Justin Allgaier’s formula for winning Saturday’s Sport Clips Haircuts VFW Help a Hero 200 at Darlington Raceway was simple enough: take advantage of excellent pit stops and muscle his way into the lead on the final two restarts.
The result was Allgaier’s fourth NASCAR O’Reilly Auto Parts Series victory at the 1.366-mile track, his second of the season and the 30th of his career, tying him with Joey Logano for seventh on the series’ career win list.
After a slow pit stop under the third and final caution on Lap 127 buried the dominant car of Kyle Larson in fifth place, Allgaier seized the lead from Brandon Jones on the last restart with 15 laps left and beat Jones to finish line by 0.578 seconds.
Allgaier is the first repeat winner of the 2026 season, but his victory is the fourth straight for JR Motorsports Chevrolets.
“These guys have never quit all year—they won the race,” Allgaier said of his pit crew. “They’ve never given up. They were on top of it all day on pit road.
“We definitely weren’t the best all day. Kyle (Larson) obviously was amazing. He had us covered… I didn’t do a very good job with it all day, if I’m being honest with you. Probably one of the worst days personally I’ve had here at Darlington.
“At the end there, I was worried about Brandon (Jones)—he had a fast car—and I was worried that the 19 (third-place finisher Christopher Bell) and the 88 (Larson) were going to get through the traffic there.”
But it was the 39-year-old Allgaier who took the checkered flag, and the driver of the No. 7 JRM Camaro savored the victory.
“Nobody will ever know, the later you get into your career, how much these victories mean,” Allgaier said. “And to come at Darlington, a place I’ve loved for so long, is really special.”
Larson was able to catch and pass Allgaier after a restart on Lap 99, after losing a spot to Jones on pit road and watching Allgaier flash past into the lead on the restart lap.
But the final restart, which followed a five-car wreck involving Dean Thompson, Austin Hill, Kyle Sieg, Alex Labbe and Lavar Scott, was another matter.

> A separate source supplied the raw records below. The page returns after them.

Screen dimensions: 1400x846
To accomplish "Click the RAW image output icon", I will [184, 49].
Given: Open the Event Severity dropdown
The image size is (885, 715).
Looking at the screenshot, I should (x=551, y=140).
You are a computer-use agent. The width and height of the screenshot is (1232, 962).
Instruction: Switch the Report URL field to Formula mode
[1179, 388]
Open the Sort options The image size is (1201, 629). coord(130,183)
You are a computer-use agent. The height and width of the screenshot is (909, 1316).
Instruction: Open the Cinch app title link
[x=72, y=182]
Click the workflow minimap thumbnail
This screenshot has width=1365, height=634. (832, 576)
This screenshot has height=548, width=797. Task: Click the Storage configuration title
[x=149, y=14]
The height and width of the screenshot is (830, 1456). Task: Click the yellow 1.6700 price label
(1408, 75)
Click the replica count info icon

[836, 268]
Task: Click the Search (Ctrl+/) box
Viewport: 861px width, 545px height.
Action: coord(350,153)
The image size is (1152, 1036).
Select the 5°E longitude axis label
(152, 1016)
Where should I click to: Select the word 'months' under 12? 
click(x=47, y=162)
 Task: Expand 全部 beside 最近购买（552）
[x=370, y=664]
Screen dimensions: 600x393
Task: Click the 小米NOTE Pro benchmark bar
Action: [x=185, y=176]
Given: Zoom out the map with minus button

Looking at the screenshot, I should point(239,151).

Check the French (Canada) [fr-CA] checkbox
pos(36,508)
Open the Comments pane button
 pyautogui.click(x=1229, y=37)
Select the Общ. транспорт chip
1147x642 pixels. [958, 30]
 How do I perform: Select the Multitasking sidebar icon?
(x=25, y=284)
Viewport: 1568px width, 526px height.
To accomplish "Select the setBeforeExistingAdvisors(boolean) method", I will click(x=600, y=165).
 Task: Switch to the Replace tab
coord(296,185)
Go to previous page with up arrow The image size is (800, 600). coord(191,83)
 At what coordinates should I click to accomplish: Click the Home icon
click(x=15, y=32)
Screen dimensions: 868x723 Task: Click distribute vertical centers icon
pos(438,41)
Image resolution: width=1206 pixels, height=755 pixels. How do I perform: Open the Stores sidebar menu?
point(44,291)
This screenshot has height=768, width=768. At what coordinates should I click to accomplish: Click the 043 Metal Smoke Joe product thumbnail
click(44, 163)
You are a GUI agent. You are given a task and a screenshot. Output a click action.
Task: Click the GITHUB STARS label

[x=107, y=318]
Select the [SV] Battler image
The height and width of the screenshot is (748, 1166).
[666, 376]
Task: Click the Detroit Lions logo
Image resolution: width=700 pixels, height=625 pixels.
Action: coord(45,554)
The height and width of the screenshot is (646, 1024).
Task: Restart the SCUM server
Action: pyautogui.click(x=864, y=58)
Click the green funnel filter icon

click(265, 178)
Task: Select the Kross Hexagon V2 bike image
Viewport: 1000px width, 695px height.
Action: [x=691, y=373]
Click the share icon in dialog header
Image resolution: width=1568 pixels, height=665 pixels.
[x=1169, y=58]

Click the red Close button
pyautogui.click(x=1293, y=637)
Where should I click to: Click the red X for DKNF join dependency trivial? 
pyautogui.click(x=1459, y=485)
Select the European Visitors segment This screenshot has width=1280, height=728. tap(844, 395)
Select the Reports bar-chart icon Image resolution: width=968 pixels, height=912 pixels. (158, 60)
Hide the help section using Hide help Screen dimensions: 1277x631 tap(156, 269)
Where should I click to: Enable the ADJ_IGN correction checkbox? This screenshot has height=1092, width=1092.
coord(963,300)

Larson could gain only one position and finished fourth ahead of Carson Kvapil.
“It became tougher to pass,” explained Larson, who led the first 94 laps from the pole and won the first two stages. “At the end, the pace picked up, and you’re stuck.
“Unfortunate, but that’s the way racing is sometimes. That sucks, but I had a lot of fun today.”
First off pit road under each of the final two cautions, Jones chose the bottom lane for the final restart, but Allgaier powered into the lead from the top lane.
“The 7 (Allgaier) just kept getting just barely better launches than I could on that second lane, and he had just a little more juice in the tank on the short run today,” Jones said. “We were matching, if not slightly better on the long run, but just ran out of laps there at the end.”
Corey Day finished sixth, posting his fifth-straight top 10 in his rookie season. Sheldon Creed, Parker Retzlaff, Sammy Smith and Sam Mayer completed the top 10.
Allgaier heads for next Saturday’s race at Martinsville Speedway (3:30 p.m. on CW, MRN and SiriusXM NASCAR Radio) with a 52-point lead over second-place Jesse Love in the series standings. After spinning on pit road during the first stage break, Love recovered to finish 11th, his first result outside the top10 this season.